What Does the Cytoplasm Do in an Animal Cell?
In an animal cell, the cytoplasm is a semi-liquid substance that holds all the cell's organelles except the nucleus. It also acts as a repository for amino acids, sugars and other important nutrients used in the regular life of the cell. Finally, the cytoplasm stores a cell's waste until it is flushed from the cell.
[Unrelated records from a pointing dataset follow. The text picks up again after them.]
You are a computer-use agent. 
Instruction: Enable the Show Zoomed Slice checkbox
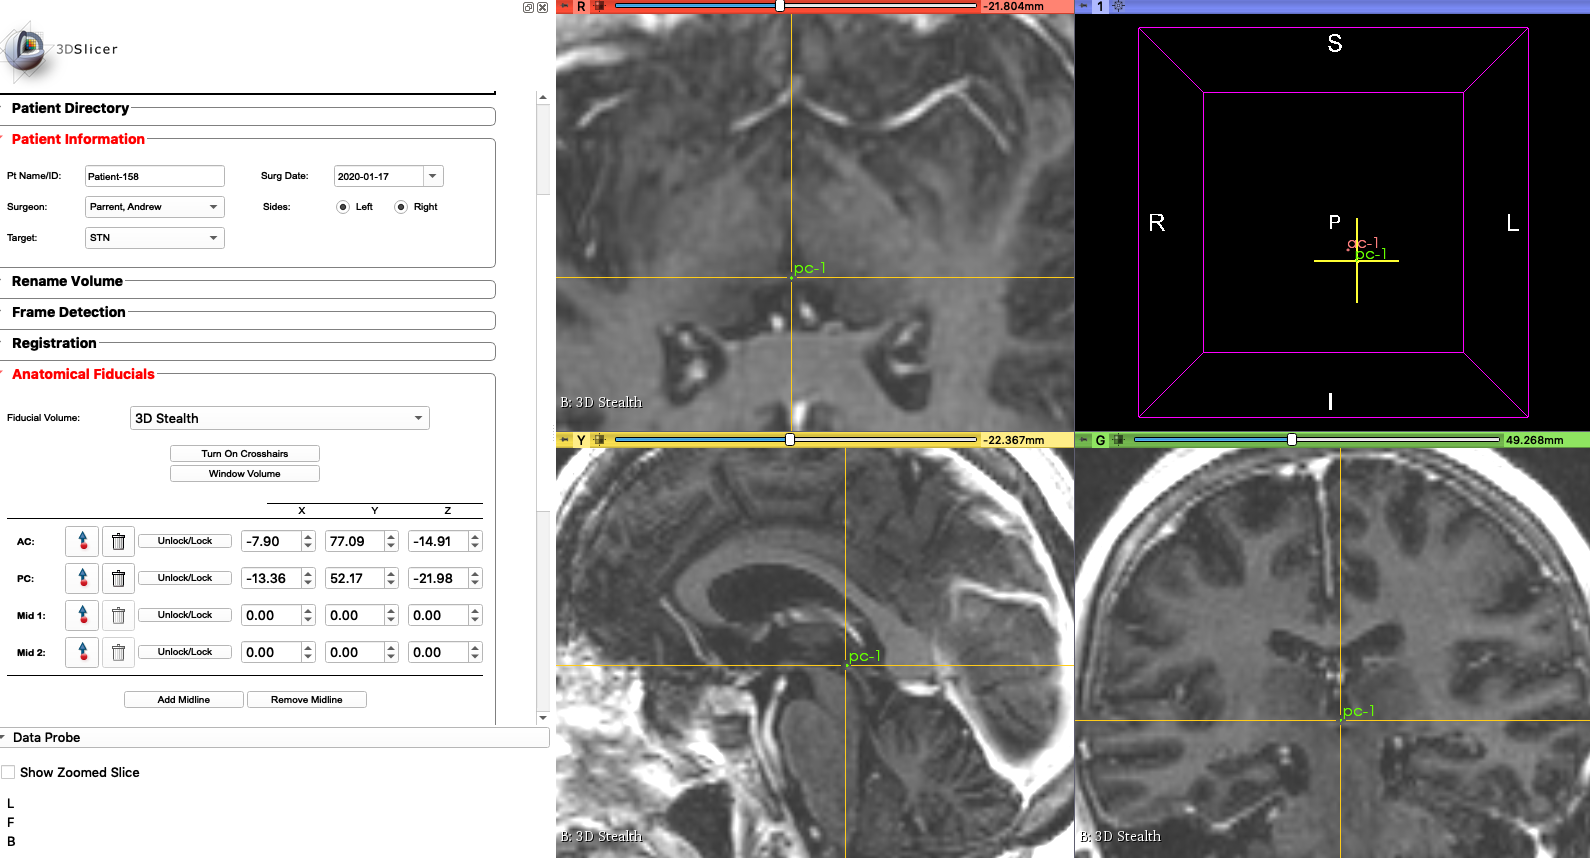[x=8, y=772]
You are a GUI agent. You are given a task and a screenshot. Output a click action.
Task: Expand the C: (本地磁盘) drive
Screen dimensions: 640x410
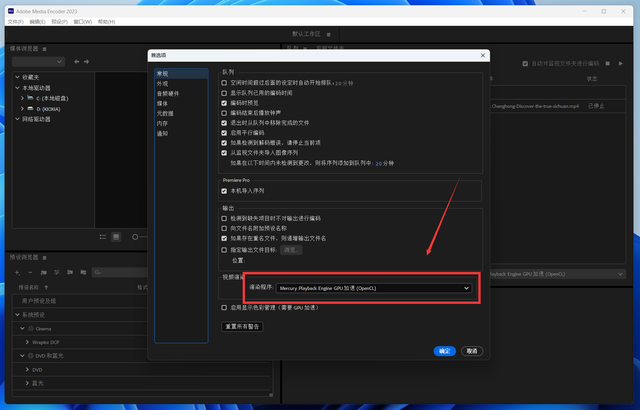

The cytoplasm comprises three main parts. The main part, which makes up more than 50 percent of a cell's volume, is the cytosol. This gel-like substance is composed of water, dissolved enzymes and salts. The second major component of the cytoplasm is the cell's organelles. These structures, such as the mitochondria, the endoplasmic reticulum and the Golgi apparatus, perform important metabolic and reproductive parts of the cell's life cycle. The organelles are suspended in the cytosol and get the nutrients that they need to perform their functions from that substance. Finally, the cytoplasm contains indissoluble elements, such as starches and lipid droplets, that help store important chemicals. Important cellular functions, such as cell division, glycolysis and protein synthesis, take place in the cytoplasm, and it is also host to the cytoskeleton, which provides structure to the animal cell. Unlike in plant cells, the cytoplasm in animal cells does not contain chloroplasts.